Вдова лесничего Мария жила выше Илязова дома, за пустошью, отделяющей центральную часть села от Верхней слободы. Пустошь, местами бугристая, местами изрезанная неглубокими оврагами, сплошь заросла мелким кустарником и ослиными колючками. Ее пересекало несколько извилистых тропинок, но сравнительно прямая и наиболее удобная шла мимо дома Марии. Тут она круто сворачивала на юг и выходила на проселочную дорогу, которая, огибая Змеицу, ведет в Луки.

Дом вдовы лесничего был низкий, как и большинство момчиловских домов, деревянный, крытый плитняком, но чистый, побеленный известью; на окнах вышитые занавесочки. Посреди дворика — раскидистая груша, под нею широкая скамейка, а вблизи дома клумбочки с дикой геранью и пышными георгинами.

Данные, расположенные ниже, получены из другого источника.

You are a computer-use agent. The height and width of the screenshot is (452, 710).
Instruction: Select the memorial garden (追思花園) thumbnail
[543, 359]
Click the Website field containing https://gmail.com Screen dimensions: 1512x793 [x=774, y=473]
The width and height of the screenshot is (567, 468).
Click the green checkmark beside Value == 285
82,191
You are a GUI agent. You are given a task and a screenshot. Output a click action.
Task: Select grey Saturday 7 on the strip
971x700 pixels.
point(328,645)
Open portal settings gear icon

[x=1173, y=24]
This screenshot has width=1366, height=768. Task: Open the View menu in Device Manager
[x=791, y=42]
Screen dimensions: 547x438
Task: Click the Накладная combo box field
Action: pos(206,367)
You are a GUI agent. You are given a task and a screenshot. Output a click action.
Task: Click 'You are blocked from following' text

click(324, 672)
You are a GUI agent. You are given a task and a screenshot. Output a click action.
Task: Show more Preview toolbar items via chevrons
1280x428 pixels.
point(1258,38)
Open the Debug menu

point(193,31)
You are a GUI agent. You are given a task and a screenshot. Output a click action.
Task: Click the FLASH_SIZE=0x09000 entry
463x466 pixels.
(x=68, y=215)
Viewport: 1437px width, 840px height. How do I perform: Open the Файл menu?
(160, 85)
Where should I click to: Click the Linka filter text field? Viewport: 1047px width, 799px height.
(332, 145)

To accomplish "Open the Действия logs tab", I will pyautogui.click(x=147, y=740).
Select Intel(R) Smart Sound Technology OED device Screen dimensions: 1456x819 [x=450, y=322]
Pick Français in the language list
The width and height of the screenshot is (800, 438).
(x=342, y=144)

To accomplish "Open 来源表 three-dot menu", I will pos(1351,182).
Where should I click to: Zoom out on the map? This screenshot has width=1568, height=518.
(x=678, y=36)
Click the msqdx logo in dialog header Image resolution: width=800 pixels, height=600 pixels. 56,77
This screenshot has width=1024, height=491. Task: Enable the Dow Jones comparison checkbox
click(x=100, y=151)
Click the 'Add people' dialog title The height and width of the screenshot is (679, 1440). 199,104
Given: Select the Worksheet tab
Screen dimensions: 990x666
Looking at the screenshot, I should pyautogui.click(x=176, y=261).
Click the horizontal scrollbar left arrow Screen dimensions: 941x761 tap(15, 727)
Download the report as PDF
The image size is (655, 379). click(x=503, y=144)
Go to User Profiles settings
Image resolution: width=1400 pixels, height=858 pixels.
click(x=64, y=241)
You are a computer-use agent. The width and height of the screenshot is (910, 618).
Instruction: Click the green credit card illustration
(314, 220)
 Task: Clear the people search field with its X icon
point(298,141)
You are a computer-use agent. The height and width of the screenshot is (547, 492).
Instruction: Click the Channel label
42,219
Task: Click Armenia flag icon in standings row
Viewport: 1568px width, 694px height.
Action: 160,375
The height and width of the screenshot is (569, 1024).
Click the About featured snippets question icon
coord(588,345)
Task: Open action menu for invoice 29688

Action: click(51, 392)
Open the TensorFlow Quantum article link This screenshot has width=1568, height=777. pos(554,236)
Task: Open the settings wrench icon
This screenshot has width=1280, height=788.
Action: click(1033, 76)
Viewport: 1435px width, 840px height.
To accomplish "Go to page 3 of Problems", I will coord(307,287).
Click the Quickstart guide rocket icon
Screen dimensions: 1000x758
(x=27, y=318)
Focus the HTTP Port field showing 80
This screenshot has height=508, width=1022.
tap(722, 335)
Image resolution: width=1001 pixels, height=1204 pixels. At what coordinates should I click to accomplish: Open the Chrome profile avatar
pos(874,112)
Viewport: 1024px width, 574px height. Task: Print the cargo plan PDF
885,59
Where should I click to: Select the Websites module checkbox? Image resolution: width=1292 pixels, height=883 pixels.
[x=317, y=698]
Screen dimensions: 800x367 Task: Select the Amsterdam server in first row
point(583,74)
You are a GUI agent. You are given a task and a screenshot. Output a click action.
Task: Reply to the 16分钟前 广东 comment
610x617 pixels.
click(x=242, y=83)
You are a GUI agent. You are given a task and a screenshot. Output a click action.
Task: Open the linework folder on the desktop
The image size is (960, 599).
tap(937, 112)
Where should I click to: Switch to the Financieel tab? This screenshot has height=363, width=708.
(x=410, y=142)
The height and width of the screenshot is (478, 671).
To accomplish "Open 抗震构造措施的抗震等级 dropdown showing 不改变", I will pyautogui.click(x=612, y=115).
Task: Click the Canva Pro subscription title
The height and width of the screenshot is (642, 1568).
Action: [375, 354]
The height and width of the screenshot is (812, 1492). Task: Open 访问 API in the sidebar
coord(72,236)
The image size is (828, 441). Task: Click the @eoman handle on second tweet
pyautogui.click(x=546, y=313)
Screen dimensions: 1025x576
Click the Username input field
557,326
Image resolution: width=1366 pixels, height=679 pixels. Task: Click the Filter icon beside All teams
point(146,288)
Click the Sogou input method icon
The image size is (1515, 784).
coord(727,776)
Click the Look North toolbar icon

Аввакум постучал в дверь, потом, подождав, постучал еще. Никто не открывал. Когда он, уже собравшись уходить, вышел на тропу, из-за соседского плетня высунула голову какая-то старуха; смерив его недоверчивым взглядом, она сказала, что Мария пошла за молоком и вернется не раньше чем через полчаса.

Аввакум снова пересек пустошь, постоял над обрывчиком, откуда Методий спрыгивал в Илязов двор, и вдруг заметил, что там сегодня царит необычное оживление. Обойдя забор, он вошел во двор, как подобает, через ворота.